Early on, the memorial idea transformed from a modest plaque to a 1,000-foot-long wall stretching from the top of Taylor Avenue to the waterfront in an effort to symbolize the length of the Japanese Americans’ journey during the war. But for many reasons that idea wasn’t going to float, and the memorial committee, which was steered early on by three pillars of the Japanese American community – Junkoh Harui and Jerry and Don Nakata – eventually presented three alternatives to the island’s Metropolitan Park & Recreation District for public comment.

That’s when the first opposition appeared from people who believed internment of the Japanese Americans by President Franklin Roosevelt was justified. They objected to the park district’s action, which led to some 30 to 40 messages opposing the project as a boondoggle, according to Moriwaki.

“Basically, the letters were from racists and people who were history revisionists,” said Moriwaki, whose role had grown as the Nakatas and Harui passed the baton as they grew older.

“So I started putting out mass emails asking for comments,” he said. “We got responses from hundreds of people locally and more than a thousand from all over the country in two or three days. And that’s without Facebook.

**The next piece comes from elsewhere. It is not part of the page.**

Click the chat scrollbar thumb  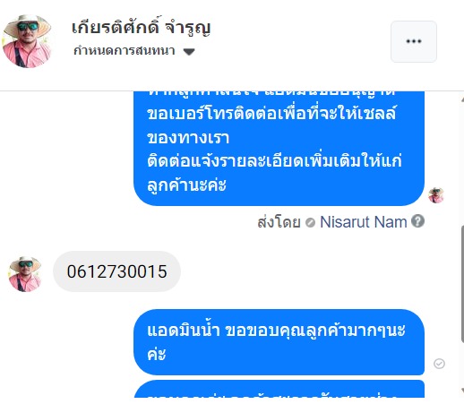click(462, 284)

It was really heartwarming, and at the end it, 98 percent of them were positive.”

The project, which Moriwaki said cost just under $1 million, received $183,000 from the National Park Service after the Bainbridge memorial became a satellite of the Minidoka National Historic Site in Idaho, which is where most of the island’s evacuees lived out their incarceration.

“We really have to thank Jay Inslee for that because to get the proposed resolution,” said Moriwaki, “we needed approval from the park district, the city, the historic museum, Kitsap County, and eventually the State Legislature. It was amazing.”

As was the trip, he reminisced.

 

Coming full circle

“Here we are, with this dramatic, powerful, beautiful wall symbolizing the journey of island’s Japanese American citizens and the community as a whole,” Moriwaki said. “Together, we made something beautiful out of a tragedy, one of guilt and shame and blame. But the memorial is not about that. It’s about making sure we learn from that, as America has. You know, there have been five presidents, beginning with President Ronald Reagan, who publicly apologized for what happened. It says a lot about this country… nidoto nai yoni… let it not happen again.”

Moriwaki said it was accidental that the ceremony will be held on Aug. 6, which was the day in 1945 when Hiroshima was struck by a nuclear bomb.

“It’s also the day when we have our biennial reunion at Pritchard Park and that’s been scheduled for a long time,” he said. “We thought we’d put the picnic and the ceremony together this year. But it’s kind of circuitous in a way. That was a horrific act, of course, but it helped end the war and helped bring us and other Americans home. So there are mixed emotions. But it works for our narrative, too… let it not happen again.”